CT images of patient 5, M.L. Female, 71 years old, non-smoker, suffering from bronchiectasis, chronic bronchitis, cough. Period 18-24 November 2019. SEA: start 8, end 4.
DETAILED DESCRIPTION
The present invention relates to the GSH-C4 compound for use in the treatment or in adjuvating the treatment of airway diseases.
In one embodiment, said affections comprise pathologies affecting the upper and / or lower airways, irritations, lesions, inflammation of the mucous membranes. A non-
limiting example of such conditions comprises, but is not limited to, rhinopathy, post operative injury, cough, acute bronchitis, diffuse bronchiectasis, idiopathic pulmonary fibrosis, pulmonary emphysema.

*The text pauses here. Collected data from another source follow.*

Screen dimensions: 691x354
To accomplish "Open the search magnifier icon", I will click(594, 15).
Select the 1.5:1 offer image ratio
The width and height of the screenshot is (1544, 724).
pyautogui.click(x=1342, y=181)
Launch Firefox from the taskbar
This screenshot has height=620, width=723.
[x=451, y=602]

According to the present invention, the compound is preferably administered by inhalation or intra-nasal route or by nebulization to an individual in need thereof.
The compound can be formulated into a pharmaceutical composition. The object of the present invention is therefore a composition comprising GSH-C4 at a concentration from 0.01% to 1.5% (w/w) and one or more excipients and/or pharmaceutically acceptable additives for use in the treatment or in adjuvating the treatment of airway diseases.
GSH-C4 can be at any concentration w/w in the range indicated above, such as 0.1; 0.2; 0.3; 0.4; 0.5; 0.6; 0.7; 0.8; 0.9; 1.0; 1.1; 1.2; 1.3; 1.4; 1.5.
According to some preferred embodiments, said GSH-C4 has a concentration from 0.4% to 1.2% w/w, or from 0.6% to 1% w/w, or 0.8% w/w. In one embodiment, the composition as described and claimed herein may comprise other pharmacologically active compounds suitable for the treatment of the airways, such as for example antibiotics; antibacterial, antifungal or other agents.
However, in one embodiment, GSH-C4 is the only pharmacologically active ingredient present in the composition.
The composition may then comprise excipients, such as polysaccharides, including hyaluronic acid, which exert a protective action on the oropharyngeal and/or nasopharyngeal mucosa and a mechanical action useful for administering the active ingredient GSH-C4. In a preferred embodiment, the composition may comprise, in addition to excipients commonly used by those skilled in the art in the preparation of pharmaceutical compositions, GSH-C4 at a concentration from 0.01% to 1.5% (w/w) and hyaluronic acid or a pharmaceutically acceptable salt thereof at a concentration of 0.05 to 0.5% (w/w). GSH-C4 can be at any concentration w/w in the range indicated above, such as 0.1; 0.2; 0.3; 0.4; 0.5; 0.6; 0.7; 0.8; 0.9; 1.0; 1.1; 1.2; 1.3; 1.4; 1.5. According to some preferred embodiments, said GSH-C4 has a concentration from 0.4% to 1.2% w/w, or from 0.6% to 1% w/w, or 0.8% w/w.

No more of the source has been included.